### Task directions
From the line that contains "Open help icon beside Catégorie de note" down to the last line of the data below, restate every line word for word, skipping any images.

### Information
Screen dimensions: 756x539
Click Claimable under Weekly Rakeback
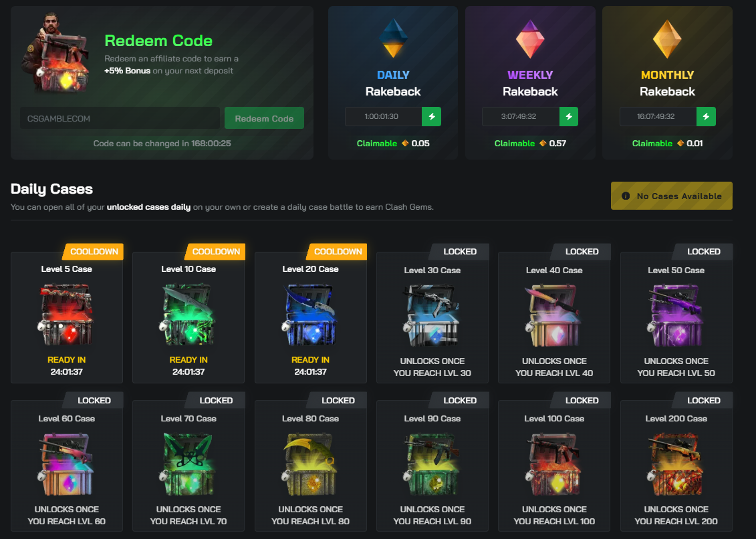(x=515, y=143)
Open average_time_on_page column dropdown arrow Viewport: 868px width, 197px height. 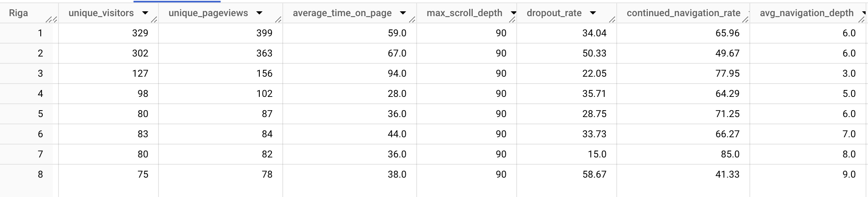click(x=403, y=13)
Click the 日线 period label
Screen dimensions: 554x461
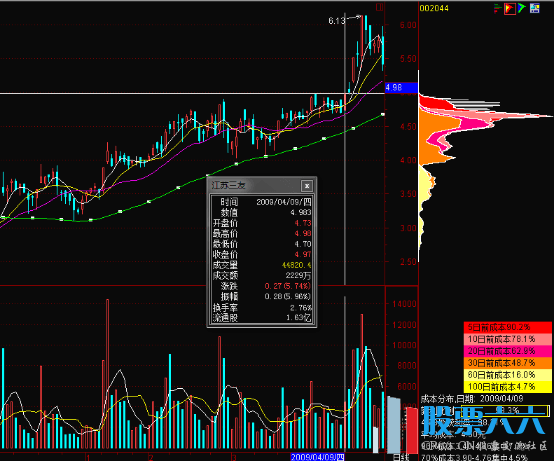pos(401,457)
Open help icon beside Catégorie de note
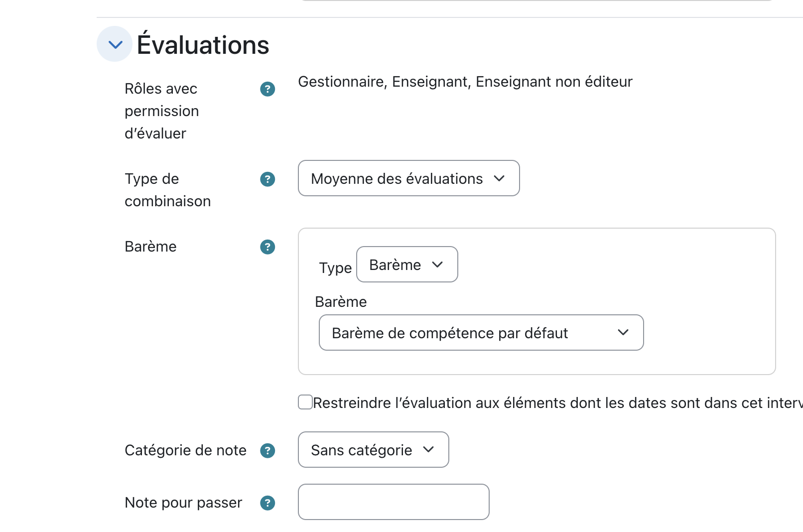 [x=268, y=451]
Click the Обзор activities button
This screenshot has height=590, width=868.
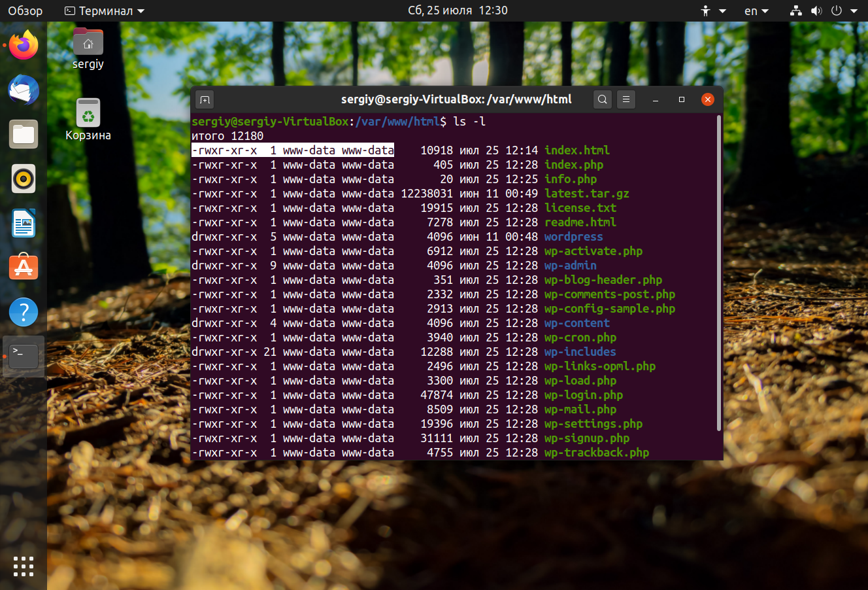pos(25,11)
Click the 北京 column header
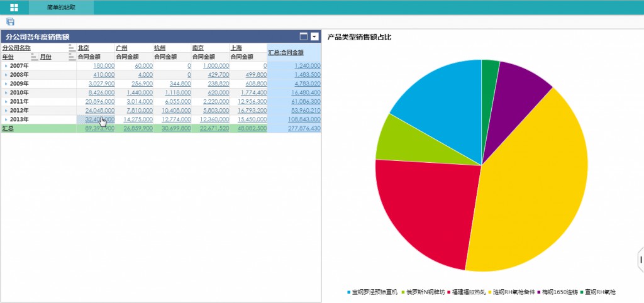The width and height of the screenshot is (644, 303). click(x=84, y=48)
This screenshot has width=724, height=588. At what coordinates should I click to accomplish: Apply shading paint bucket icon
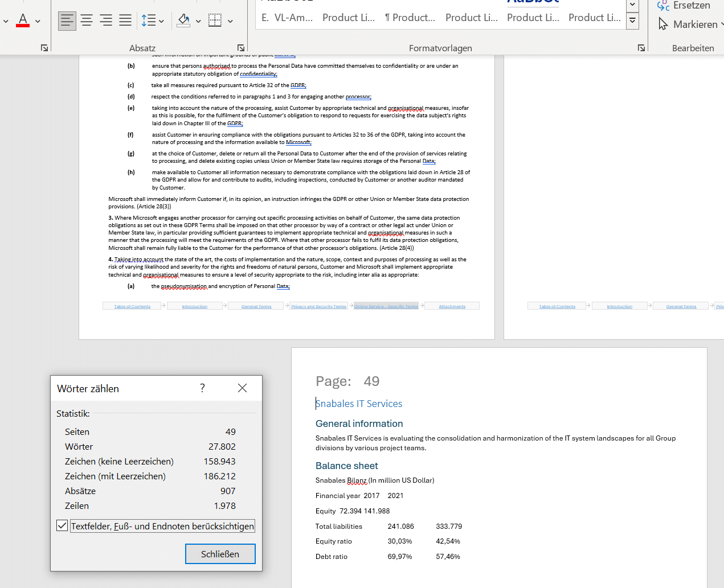183,21
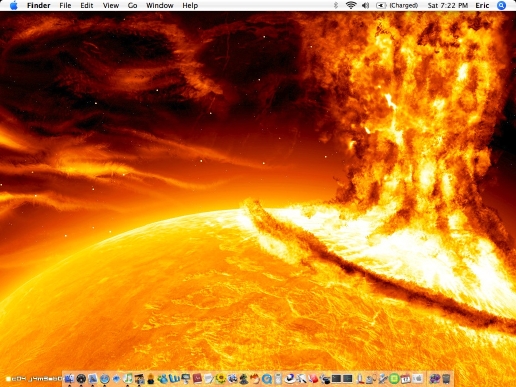This screenshot has height=387, width=516.
Task: Launch iCal calendar from the dock
Action: pos(405,379)
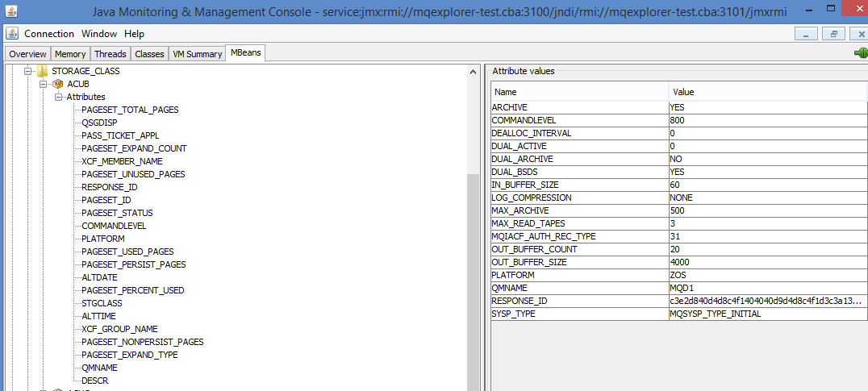Open the Help menu
Viewport: 868px width, 391px height.
coord(134,34)
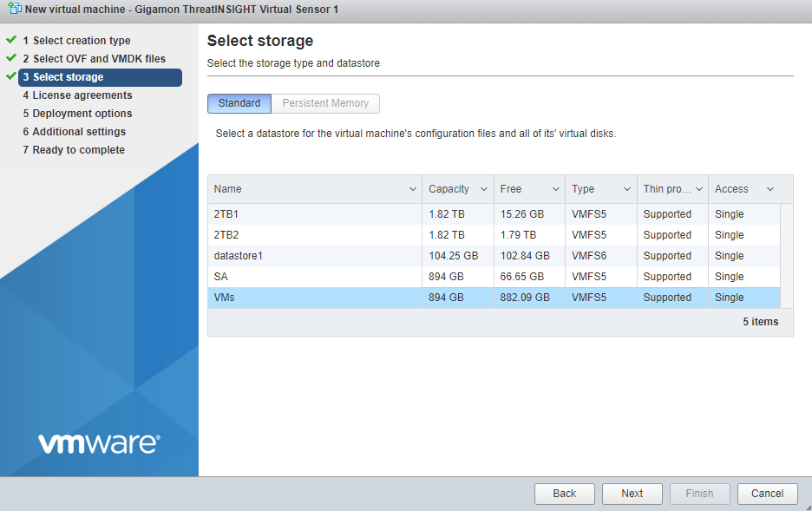Click the Back button
This screenshot has width=812, height=511.
(x=564, y=493)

### Result
Open help icon beside Catégorie de note
 [x=268, y=451]
Click the Обзор activities button
This screenshot has height=590, width=868.
pos(25,11)
Click the 北京 column header
The width and height of the screenshot is (644, 303). click(x=84, y=48)
This screenshot has width=724, height=588. At what coordinates should I click to accomplish: Apply shading paint bucket icon
183,21
This screenshot has height=387, width=516.
Task: Launch iCal calendar from the dock
Action: pos(405,379)
Open the Help menu
Viewport: 868px width, 391px height.
coord(134,34)
Click the Back button
This screenshot has width=812, height=511.
(x=564, y=493)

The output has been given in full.